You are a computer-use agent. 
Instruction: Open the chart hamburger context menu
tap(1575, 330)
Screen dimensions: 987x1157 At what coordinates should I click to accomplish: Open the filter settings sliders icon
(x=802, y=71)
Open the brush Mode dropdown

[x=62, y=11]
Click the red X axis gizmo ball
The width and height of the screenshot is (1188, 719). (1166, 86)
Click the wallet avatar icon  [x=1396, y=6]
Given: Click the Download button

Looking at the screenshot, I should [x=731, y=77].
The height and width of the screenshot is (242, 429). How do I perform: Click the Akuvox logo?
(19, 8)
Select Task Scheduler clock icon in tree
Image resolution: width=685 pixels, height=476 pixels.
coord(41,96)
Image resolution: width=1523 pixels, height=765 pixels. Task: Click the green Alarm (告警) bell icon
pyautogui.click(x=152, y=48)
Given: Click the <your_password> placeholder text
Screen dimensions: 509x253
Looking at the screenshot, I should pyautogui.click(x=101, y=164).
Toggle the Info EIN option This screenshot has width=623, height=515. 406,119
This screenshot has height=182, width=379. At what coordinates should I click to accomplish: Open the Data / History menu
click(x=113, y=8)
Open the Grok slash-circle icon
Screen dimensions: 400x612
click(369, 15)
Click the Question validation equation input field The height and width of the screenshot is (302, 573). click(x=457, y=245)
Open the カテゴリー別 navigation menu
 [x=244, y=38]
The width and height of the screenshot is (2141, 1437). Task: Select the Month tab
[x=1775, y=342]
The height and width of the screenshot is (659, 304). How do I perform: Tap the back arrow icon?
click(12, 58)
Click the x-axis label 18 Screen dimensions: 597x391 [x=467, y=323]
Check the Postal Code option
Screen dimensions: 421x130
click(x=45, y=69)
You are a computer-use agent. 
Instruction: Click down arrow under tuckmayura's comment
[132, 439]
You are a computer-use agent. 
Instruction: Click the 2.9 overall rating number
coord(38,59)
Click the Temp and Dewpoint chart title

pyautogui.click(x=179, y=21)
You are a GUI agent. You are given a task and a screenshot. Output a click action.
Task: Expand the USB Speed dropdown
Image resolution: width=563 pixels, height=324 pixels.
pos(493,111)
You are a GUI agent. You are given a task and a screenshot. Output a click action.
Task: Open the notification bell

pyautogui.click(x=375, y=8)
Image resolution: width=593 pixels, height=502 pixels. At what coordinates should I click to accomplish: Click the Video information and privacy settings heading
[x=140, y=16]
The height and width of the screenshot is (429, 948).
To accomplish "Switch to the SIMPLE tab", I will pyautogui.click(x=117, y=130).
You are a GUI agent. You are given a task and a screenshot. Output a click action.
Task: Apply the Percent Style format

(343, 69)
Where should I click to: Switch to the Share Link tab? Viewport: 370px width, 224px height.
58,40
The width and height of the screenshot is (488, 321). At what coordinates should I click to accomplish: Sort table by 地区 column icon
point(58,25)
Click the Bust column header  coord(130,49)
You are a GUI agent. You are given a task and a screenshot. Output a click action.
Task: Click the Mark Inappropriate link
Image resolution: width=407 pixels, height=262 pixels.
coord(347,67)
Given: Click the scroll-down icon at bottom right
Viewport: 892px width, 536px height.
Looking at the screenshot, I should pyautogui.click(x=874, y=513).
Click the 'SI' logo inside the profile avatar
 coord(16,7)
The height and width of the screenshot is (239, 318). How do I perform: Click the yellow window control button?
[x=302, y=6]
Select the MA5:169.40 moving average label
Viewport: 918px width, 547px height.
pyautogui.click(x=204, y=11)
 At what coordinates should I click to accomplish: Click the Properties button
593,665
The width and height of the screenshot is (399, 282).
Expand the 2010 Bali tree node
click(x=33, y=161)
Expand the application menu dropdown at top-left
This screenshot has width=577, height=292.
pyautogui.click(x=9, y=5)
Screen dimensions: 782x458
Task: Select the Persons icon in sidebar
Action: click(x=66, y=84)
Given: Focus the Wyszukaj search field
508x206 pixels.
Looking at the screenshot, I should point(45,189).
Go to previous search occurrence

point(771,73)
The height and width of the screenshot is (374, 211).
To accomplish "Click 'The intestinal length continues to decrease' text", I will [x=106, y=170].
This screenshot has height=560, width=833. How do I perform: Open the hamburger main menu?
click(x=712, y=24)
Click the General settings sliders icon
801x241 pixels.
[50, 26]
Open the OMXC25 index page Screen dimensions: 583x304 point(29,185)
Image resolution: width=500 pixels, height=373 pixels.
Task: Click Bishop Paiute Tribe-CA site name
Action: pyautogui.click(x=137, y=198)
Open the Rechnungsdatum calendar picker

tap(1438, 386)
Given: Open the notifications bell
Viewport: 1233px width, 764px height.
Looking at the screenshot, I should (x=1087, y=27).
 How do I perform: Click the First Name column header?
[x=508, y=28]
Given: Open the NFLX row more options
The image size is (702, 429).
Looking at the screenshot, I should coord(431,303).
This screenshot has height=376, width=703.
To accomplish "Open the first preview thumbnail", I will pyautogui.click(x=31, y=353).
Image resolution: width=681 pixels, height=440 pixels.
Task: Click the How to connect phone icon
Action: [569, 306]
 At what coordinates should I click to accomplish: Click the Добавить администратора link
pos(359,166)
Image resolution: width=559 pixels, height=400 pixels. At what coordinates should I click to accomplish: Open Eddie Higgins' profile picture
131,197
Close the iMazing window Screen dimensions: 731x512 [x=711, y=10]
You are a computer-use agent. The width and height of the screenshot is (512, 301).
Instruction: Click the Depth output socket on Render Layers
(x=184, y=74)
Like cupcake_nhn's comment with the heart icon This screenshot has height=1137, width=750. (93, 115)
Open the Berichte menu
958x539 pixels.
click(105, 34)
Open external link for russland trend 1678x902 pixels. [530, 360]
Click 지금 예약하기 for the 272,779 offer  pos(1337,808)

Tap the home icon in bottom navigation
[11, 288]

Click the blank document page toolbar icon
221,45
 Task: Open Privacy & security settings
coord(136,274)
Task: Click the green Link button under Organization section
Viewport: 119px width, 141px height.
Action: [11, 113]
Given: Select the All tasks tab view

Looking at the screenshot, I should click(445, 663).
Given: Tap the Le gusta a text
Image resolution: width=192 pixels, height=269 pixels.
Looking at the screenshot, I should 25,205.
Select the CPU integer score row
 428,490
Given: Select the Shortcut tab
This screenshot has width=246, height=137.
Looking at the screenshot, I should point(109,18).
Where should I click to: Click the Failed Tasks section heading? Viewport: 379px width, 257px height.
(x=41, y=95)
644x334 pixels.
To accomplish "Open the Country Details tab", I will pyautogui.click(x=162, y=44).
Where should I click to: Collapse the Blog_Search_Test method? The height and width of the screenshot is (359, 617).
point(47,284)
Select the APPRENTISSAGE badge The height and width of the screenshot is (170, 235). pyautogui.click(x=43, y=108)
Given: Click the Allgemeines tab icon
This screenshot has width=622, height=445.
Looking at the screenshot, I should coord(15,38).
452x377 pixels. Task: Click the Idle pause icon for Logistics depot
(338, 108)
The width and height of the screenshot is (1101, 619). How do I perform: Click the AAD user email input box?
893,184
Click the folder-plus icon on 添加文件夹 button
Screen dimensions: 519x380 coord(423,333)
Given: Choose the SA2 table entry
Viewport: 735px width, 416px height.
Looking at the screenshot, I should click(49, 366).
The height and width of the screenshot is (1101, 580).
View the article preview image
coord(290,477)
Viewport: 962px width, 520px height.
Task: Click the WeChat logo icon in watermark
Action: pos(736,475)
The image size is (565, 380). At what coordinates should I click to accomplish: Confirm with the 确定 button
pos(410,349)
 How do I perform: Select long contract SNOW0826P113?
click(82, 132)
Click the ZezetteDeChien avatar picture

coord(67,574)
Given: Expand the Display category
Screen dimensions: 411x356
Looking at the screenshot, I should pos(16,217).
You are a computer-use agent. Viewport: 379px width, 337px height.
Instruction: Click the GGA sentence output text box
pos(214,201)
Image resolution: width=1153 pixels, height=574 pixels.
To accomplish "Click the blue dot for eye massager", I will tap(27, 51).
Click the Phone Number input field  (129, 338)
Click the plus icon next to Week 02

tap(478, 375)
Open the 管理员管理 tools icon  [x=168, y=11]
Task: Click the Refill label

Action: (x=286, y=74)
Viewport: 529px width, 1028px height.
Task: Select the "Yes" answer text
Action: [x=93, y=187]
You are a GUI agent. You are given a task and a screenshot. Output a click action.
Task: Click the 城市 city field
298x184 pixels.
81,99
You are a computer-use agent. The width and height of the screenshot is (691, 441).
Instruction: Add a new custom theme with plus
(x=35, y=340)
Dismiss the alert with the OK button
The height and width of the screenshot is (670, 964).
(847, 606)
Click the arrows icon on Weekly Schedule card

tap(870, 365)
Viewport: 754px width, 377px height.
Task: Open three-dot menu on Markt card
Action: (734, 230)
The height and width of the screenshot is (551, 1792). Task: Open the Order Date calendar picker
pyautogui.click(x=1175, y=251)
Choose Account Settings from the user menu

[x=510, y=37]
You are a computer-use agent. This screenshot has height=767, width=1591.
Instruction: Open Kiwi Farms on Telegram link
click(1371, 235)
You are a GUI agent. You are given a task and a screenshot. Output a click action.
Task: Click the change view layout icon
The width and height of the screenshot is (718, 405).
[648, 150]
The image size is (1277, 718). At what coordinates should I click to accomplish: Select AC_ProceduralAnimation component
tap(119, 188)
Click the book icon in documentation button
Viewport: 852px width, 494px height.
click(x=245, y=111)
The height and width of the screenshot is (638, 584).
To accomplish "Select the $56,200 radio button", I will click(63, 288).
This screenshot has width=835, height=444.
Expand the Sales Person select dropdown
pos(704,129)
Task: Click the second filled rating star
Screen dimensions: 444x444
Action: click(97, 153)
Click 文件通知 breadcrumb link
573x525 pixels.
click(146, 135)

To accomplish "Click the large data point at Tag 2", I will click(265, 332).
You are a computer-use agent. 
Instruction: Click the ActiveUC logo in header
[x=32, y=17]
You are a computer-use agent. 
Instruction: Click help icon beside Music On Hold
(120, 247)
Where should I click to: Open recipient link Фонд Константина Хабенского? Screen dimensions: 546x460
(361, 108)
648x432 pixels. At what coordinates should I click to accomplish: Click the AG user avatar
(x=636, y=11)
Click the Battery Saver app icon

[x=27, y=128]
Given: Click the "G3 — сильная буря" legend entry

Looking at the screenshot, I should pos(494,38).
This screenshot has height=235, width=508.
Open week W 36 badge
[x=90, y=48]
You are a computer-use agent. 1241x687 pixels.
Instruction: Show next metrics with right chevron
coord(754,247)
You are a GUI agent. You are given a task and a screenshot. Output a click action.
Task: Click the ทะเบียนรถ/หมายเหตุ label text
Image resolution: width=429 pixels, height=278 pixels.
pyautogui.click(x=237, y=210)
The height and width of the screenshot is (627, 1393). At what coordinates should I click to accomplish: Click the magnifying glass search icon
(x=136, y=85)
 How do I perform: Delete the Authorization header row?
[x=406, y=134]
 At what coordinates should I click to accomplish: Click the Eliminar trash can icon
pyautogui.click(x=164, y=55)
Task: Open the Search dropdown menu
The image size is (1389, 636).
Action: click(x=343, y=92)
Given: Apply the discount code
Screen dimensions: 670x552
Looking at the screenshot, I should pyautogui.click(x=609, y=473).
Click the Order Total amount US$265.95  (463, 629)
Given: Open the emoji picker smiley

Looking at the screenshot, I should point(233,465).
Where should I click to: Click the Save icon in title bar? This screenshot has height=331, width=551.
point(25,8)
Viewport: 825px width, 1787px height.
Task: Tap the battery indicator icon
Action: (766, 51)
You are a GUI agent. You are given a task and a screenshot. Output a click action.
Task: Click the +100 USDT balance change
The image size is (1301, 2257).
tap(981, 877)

§ **What you will do**: Looking at the entries above, count the lines that hold the string "change" and reply with the count alone.

§ **Answer to this problem**: 2